(WRITTEN INSTRUCTION):
Reproduce the following data line for line, with no changes.

(RECORDS PROVIDED):
■ ■ ■ ■

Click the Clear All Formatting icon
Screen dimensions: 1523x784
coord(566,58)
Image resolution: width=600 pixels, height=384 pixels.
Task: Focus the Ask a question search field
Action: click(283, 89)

■ ■ ■ ■

(TASK RESULT):
Click the Clear All Formatting icon
Screen dimensions: 1523x784
coord(566,58)
Image resolution: width=600 pixels, height=384 pixels.
Task: Focus the Ask a question search field
Action: click(283, 89)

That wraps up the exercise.